Don't Let's Go to the Dogs Tonight_ An African Childhood - Alexandra Fuller [43]
“Call for backup.”
“Come on, Bobo,” says Vanessa again.
Dad goes inside to get more ammunition and Vanessa goes inside so that she won’t have to watch. But I want to see what Mum is doing. I want to see everything.
I say, “Mum, can I do anything?” but she does not answer.
I have a special Red Cross certificate from school. I can stabilize a broken limb or a broken neck and bandage a sprain. I can dress a bullet wound. I can make hospital corners on a bed. I know how to find a vein and administer a drip, but I am only allowed to do this if All the Grown-ups Are Dead. I can do mouth-to-mouth and CPR, and I have practiced on the kids at school who are also signed up for the Red Cross class.
Red Cross first-aid classes are held in the old music room at the end of the kindergarten block. I practice giving mouth-to-mouth resuscitation. It is the closest I have ever come to someone’s mouth, having it open like that, breathing into the soft, red, ripe cave of someone else’s body. I practice on a small girl called Anne Brown. My tackie lips feel as if they might suffocate her, hovering above hers.
“Close her nose, tilt her chin.”
I feel the way her nostrils stick with mucus as I squeeze them closed. The skin on her nose feels sweaty, greasy, and bobbly.
It’s very hot in the small classroom where we have pushed the desks aside to make room for a hospital bed and bandages, bodies, stretchers. I lean over Anne. Small beads of sweat have sprung up on her top lip, like a mustache.

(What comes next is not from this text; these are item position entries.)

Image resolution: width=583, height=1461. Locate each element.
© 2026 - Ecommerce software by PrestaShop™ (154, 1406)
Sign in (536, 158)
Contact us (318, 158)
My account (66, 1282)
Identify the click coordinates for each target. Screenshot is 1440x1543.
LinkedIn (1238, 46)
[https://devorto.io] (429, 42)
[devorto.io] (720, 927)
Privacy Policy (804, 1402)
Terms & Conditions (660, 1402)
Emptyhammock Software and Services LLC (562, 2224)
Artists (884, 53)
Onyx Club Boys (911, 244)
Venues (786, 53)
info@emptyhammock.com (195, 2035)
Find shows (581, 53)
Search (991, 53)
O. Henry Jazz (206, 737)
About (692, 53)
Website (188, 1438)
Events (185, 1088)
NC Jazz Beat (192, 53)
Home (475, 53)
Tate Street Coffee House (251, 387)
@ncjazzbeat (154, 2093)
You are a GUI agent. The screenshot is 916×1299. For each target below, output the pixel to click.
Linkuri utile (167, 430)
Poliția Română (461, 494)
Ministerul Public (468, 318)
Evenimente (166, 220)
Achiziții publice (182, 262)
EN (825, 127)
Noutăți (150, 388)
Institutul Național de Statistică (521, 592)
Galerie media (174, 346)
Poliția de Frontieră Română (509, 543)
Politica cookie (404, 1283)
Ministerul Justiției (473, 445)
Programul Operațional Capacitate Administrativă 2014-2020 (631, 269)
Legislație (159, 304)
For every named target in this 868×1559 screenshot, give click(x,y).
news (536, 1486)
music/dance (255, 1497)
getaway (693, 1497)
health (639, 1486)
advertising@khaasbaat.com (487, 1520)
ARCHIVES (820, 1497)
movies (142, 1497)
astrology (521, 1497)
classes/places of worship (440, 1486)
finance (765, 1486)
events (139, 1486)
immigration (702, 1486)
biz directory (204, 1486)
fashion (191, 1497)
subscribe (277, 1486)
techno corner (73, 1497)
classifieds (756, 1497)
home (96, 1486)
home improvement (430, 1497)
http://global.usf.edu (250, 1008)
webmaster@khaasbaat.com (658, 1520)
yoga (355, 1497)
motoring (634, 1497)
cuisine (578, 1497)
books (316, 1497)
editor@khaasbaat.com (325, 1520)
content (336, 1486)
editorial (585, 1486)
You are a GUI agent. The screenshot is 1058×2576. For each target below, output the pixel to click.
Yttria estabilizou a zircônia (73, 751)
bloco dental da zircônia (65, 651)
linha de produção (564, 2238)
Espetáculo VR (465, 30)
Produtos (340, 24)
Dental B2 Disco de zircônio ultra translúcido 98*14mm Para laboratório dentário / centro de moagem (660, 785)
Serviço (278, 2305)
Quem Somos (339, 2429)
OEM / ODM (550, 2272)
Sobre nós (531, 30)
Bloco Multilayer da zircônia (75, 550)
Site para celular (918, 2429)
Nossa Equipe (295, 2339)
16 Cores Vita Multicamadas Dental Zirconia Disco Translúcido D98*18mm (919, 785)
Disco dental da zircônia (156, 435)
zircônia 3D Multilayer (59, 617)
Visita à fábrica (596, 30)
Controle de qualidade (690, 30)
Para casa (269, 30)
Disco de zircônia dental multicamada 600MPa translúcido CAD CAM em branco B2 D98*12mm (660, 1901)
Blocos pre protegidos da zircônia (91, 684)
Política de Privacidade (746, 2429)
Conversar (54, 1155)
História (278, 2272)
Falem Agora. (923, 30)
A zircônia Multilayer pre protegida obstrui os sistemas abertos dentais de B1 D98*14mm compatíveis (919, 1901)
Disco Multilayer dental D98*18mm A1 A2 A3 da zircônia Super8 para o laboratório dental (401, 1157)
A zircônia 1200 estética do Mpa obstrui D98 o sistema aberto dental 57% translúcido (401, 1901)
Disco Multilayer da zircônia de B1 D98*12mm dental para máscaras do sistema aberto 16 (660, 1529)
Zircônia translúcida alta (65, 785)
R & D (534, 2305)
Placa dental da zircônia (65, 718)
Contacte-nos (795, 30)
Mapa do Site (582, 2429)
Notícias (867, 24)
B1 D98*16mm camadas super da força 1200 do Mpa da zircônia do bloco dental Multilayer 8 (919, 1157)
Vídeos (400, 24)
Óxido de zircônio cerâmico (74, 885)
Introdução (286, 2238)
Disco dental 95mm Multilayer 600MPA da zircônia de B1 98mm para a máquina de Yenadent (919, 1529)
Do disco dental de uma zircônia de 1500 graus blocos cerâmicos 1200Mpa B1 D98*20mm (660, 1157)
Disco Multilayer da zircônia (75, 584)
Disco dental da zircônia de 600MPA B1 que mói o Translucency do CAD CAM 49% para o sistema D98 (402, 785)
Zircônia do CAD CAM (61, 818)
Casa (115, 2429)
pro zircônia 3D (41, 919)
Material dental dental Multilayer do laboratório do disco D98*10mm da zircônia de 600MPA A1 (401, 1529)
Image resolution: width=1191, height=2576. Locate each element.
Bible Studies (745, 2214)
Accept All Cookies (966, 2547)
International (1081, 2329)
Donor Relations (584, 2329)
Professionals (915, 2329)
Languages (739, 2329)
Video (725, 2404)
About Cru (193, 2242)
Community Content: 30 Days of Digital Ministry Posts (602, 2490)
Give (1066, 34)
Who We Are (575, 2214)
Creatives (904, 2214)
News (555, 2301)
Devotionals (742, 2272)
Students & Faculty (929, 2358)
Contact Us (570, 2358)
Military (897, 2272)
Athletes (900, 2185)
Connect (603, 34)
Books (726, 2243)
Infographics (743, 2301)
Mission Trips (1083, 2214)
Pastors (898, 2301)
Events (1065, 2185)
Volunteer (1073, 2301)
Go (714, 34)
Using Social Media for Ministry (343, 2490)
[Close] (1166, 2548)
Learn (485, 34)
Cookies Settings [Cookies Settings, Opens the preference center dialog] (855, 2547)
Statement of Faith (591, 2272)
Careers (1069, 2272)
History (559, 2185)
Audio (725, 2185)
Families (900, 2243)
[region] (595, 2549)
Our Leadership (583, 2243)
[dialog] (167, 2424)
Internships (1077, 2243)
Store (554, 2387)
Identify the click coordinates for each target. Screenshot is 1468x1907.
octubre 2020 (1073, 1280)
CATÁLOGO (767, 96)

“Have you checked her mouth for vomit?” asks the nurse teacher.
Anne opens her mouth obligingly. I scrape my finger around her mouth.
“Don’t forget, you’re supposed to be unconscious, Anne. Don’t help Bobo.”
Anne sinks her teeth unhelpfully onto my finger.
When I have resuscitated her, she looks flushed and breathless, closer to death than when I started. My finger is purple with perfect Anne Brown–shaped teeth marks.
Mum has scissors from her first-aid kit that she keeps in the back of the Land Rover. She is cutting the dress off Violet. In the bright, white hissing-blue light of the paraffin lamp we can see that Violet has been sliced, like rashers of bacon, all the way up her thighs, across her belly, her arms, her face.
Mum slaps the inside of Violet’s arm, looking for a vein. She says over and over again, under her breath, “Hold on, Violet. Hold on.” She has forgotten, or has stopped caring, that I am watching. Dad has come outside again. He has his FN rifle strapped across his back and he says, “I’m going down to the compound.” He gets on his motorbike.
Mum looks up from Violet’s body and pushes hair out of her eyes with the back of her hand, which means a smudge of blood up her nose and above her eyebrow. She says, “I wish you’d wait for backup.”
But Dad kicks his motorbike alive, and I watch the red taillight wind down the hill and around the corner, humping as it goes over the big culvert at the corner, and then the sound of the two-stroke engine is absorbed by the night.
“Hold on,” says Mum to Violet, into the silence left by the disappearing roar of Dad’s motorbike. She says, “Don’t die. Hold on.” The lamp hisses and there are the usual singsong, rasping calls of frogs from the pool. The dogs scratch and whine as they stretch and recurl themselves into comfortable positions and there is the rhythmic, slip-slap, of some of the dogs licking their balls. Usually Mum says, “Hey, stop that!” when she hears them licking their balls, but not now.
Dad comes back from the compound. Mum has emptied one drip into Violet’s arm. While the drip has been emptying into the nearly flat vein, Mum has scrambled to the front of the Land Rover and turned on the mobile radio. She has called for backup. She says, “HQ, HQ. This is Oscar Papa 28, do you read?”
There is a small, crackling pause. Then, “Oscar Papa 28, this is HQ. Reading you strength five. Go ahead. Over.”
“We need mobile medics. We have one African female in critical condition. Over.”
“Have you been under terrorist attack? Over.”